Background

Population ageing is a global phenomenon, which is related with increased life expectancy and transitions in disease pattern. With the steady increase in dependent older population [1], greater demand for health services and increased health care expenditures are expected to constrain the economies of many Low and Middle Income Countries (LMICs) [2]. The potential support ratio, which is defined as the number of working-age persons aged (15-64 years) per one older person aged above 65 years, is projected to fall from current nine to four working persons by 2050 [3]. Higher dependency ratios resulting from ageing of the population will demand high economic resource consumption for caregiving.
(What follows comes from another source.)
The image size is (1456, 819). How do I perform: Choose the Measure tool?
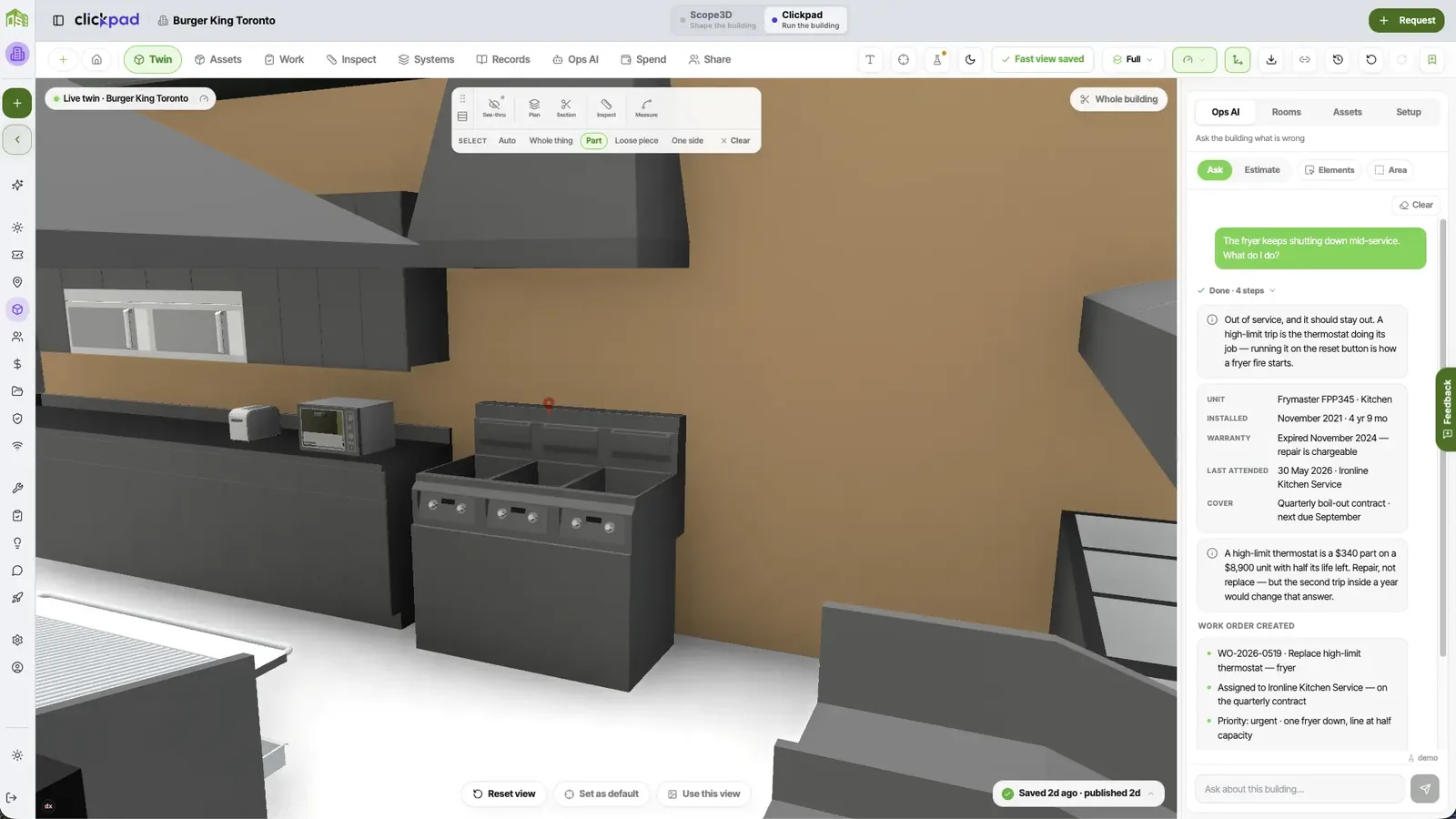[646, 107]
Implications of dependency, in terms of supportive care arrangements, have different contexts in high-income countries and in LMICs. High income countries support formal caregiving to dependent older people through institutional or home aided health services and social services [4]. However, the dependent older people in many LMICs rely on their family members due to the absence of social security systems and of any formal care support. Their informal caregivers continue to provide care without any financial or physical assistance from the state. Informal caregivers in high-income countries suffer high physical, psychological and financial burden [57]. Their quality of life and work participation deteriorate [8, 9]. Although these issues are more relevant to LMICs, pertinent research in LMICs remain sparse.

Pearlin’s stress process [10] and Yate’s stress appraisal models [11] help the theoretical understanding of caregiving burden. Knowledge on determinants of caregivers’ burden is essential to plan optimal interventions to alleviate the burden [6]. Several studies have investigated psychosocial factors [12, 13], functional dependency and role conflicts [14] as the determinants of caregiving burden. However, different contexts in LMICs and cultural factors make these results less generalizable to LMICs [15]. As predictors of caregiving outcomes include socio-demographic characteristics, care needs, and time spent on caregiving among Asians [16], we aimed to evaluate these factors as the correlates of caregivers’ burden in our population.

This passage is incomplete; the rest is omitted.